#### [What the task asks]
Restate word for word the lines below from the one that has "How do I perform: Click" through the one that has "Given: Click the", keeping both and dropping all pictures.
━━━ Supplied material
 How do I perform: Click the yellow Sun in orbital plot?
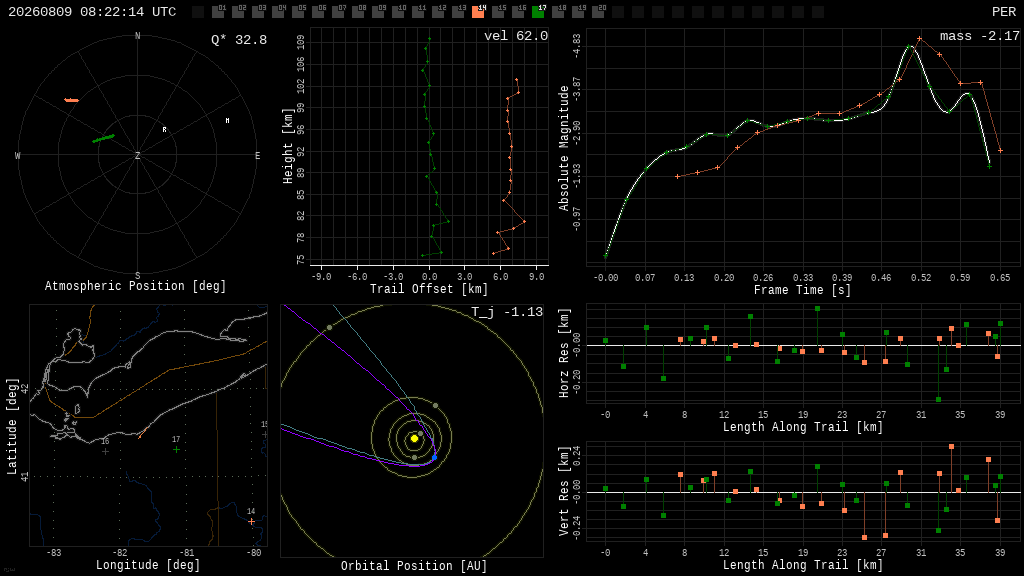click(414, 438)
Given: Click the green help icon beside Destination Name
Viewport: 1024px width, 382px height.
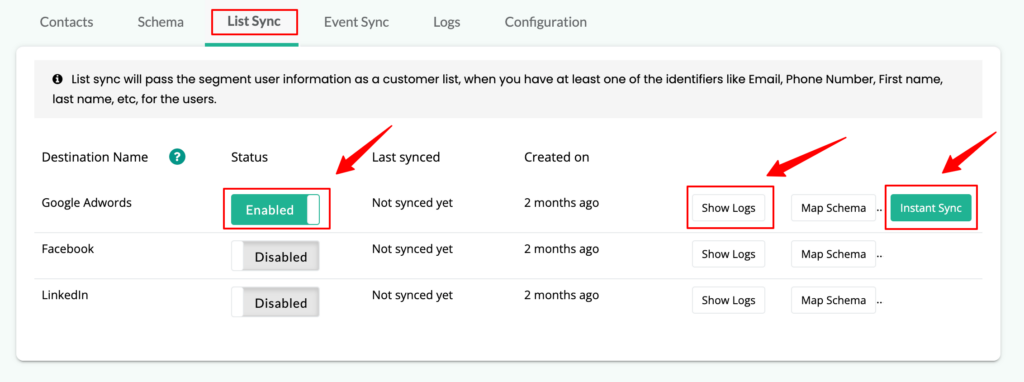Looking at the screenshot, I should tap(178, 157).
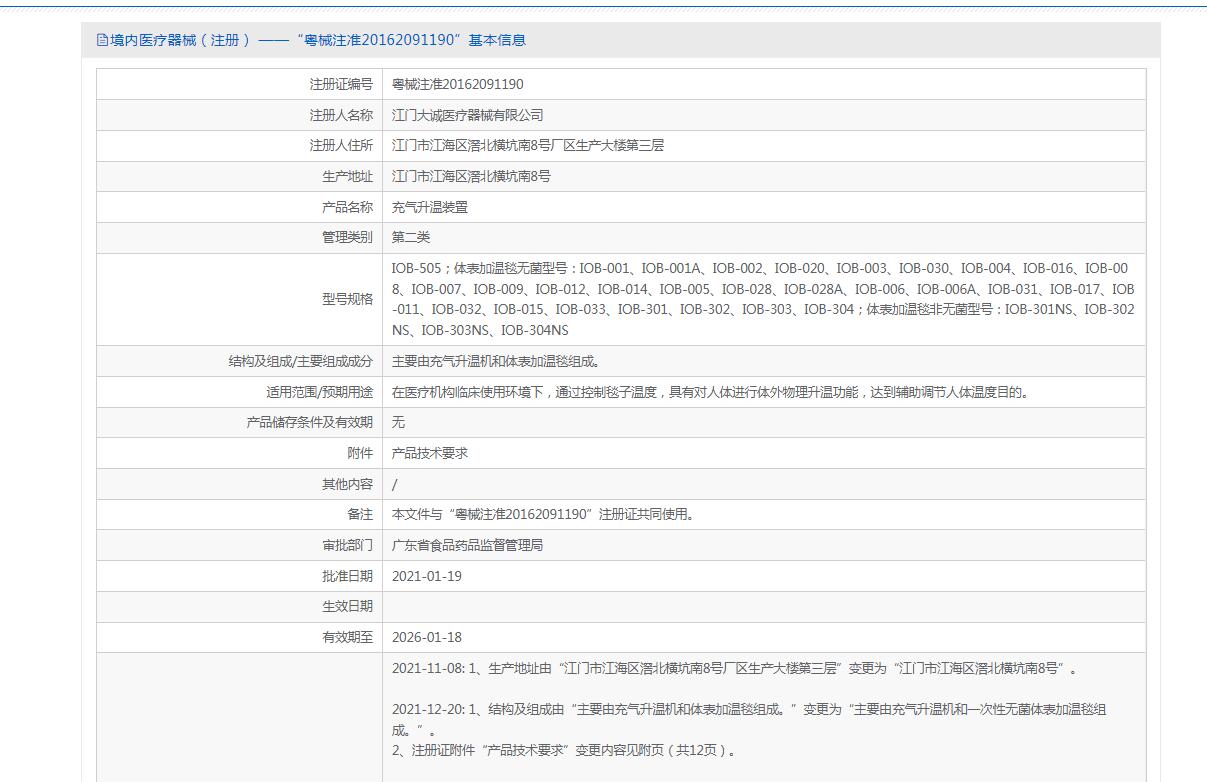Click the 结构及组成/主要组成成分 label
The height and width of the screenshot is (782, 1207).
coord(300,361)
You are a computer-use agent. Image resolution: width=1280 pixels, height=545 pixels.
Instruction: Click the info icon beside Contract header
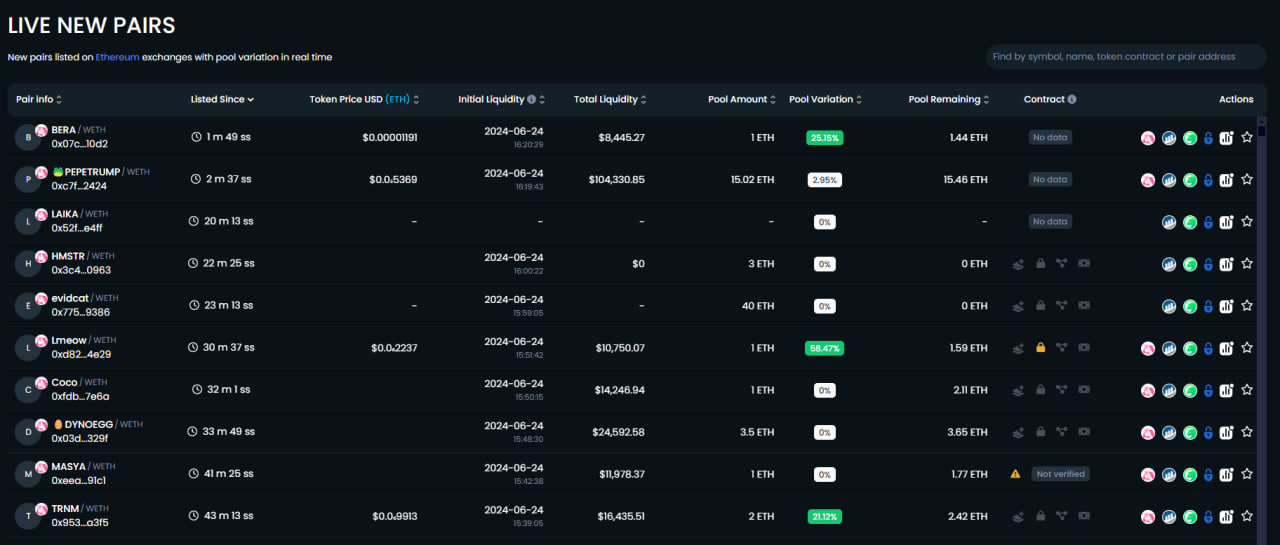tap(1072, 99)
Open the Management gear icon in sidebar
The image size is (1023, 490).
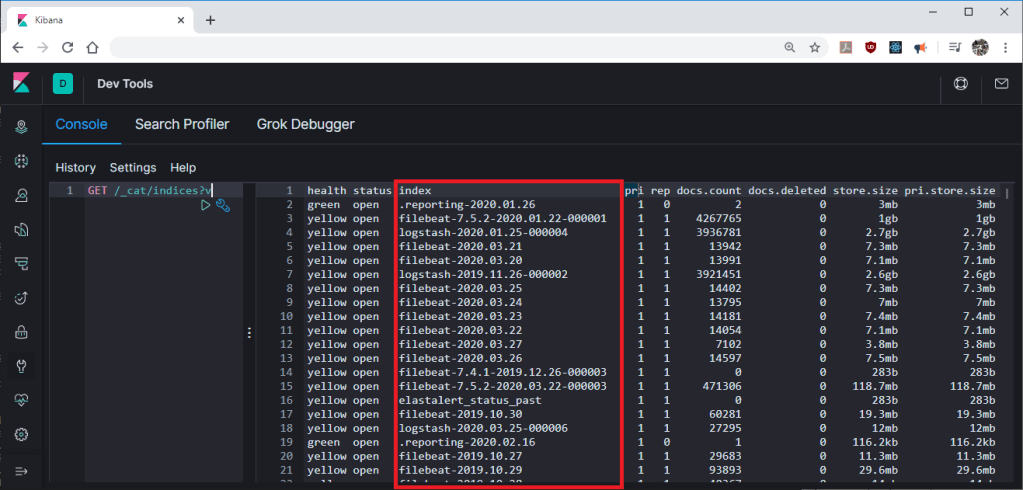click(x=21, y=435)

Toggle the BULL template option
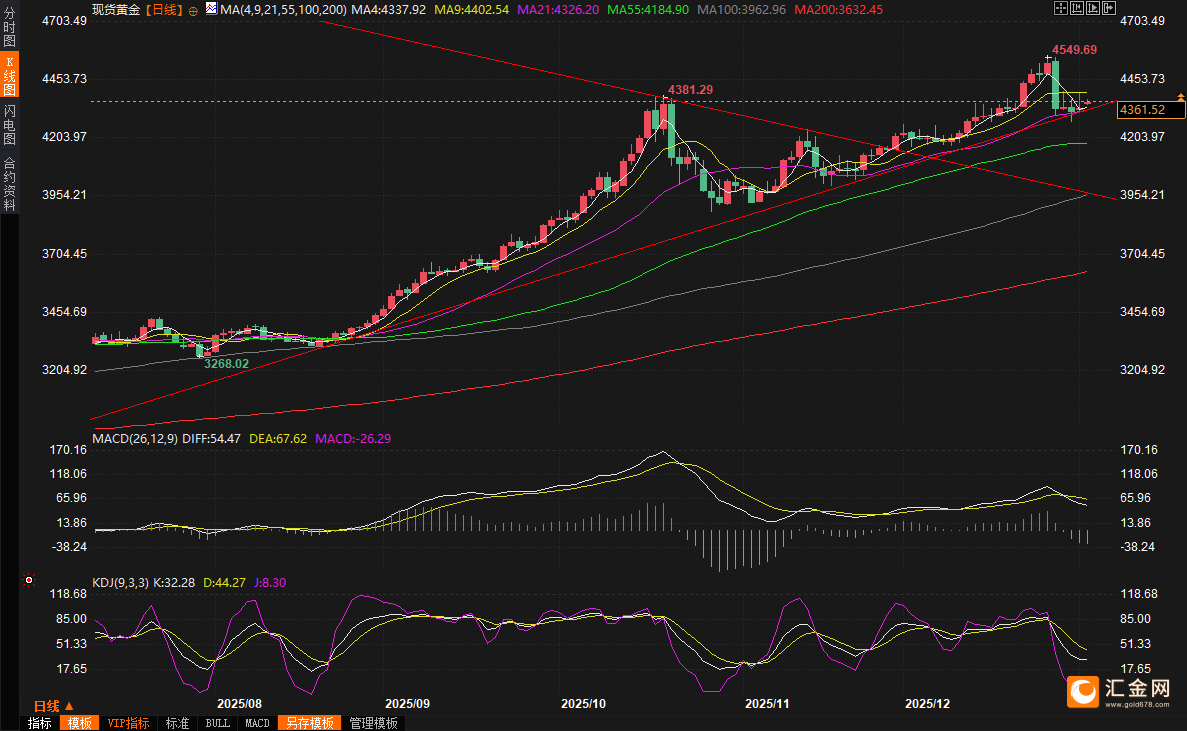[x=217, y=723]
━━━━━━
━━━ Supplied material
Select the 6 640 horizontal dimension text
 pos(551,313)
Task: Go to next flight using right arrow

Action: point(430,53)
━━━━━━
#### [Your solution]
 How do I perform: Click the yellow Sun in orbital plot?
click(414, 438)
Given: Click the green help icon beside Destination Name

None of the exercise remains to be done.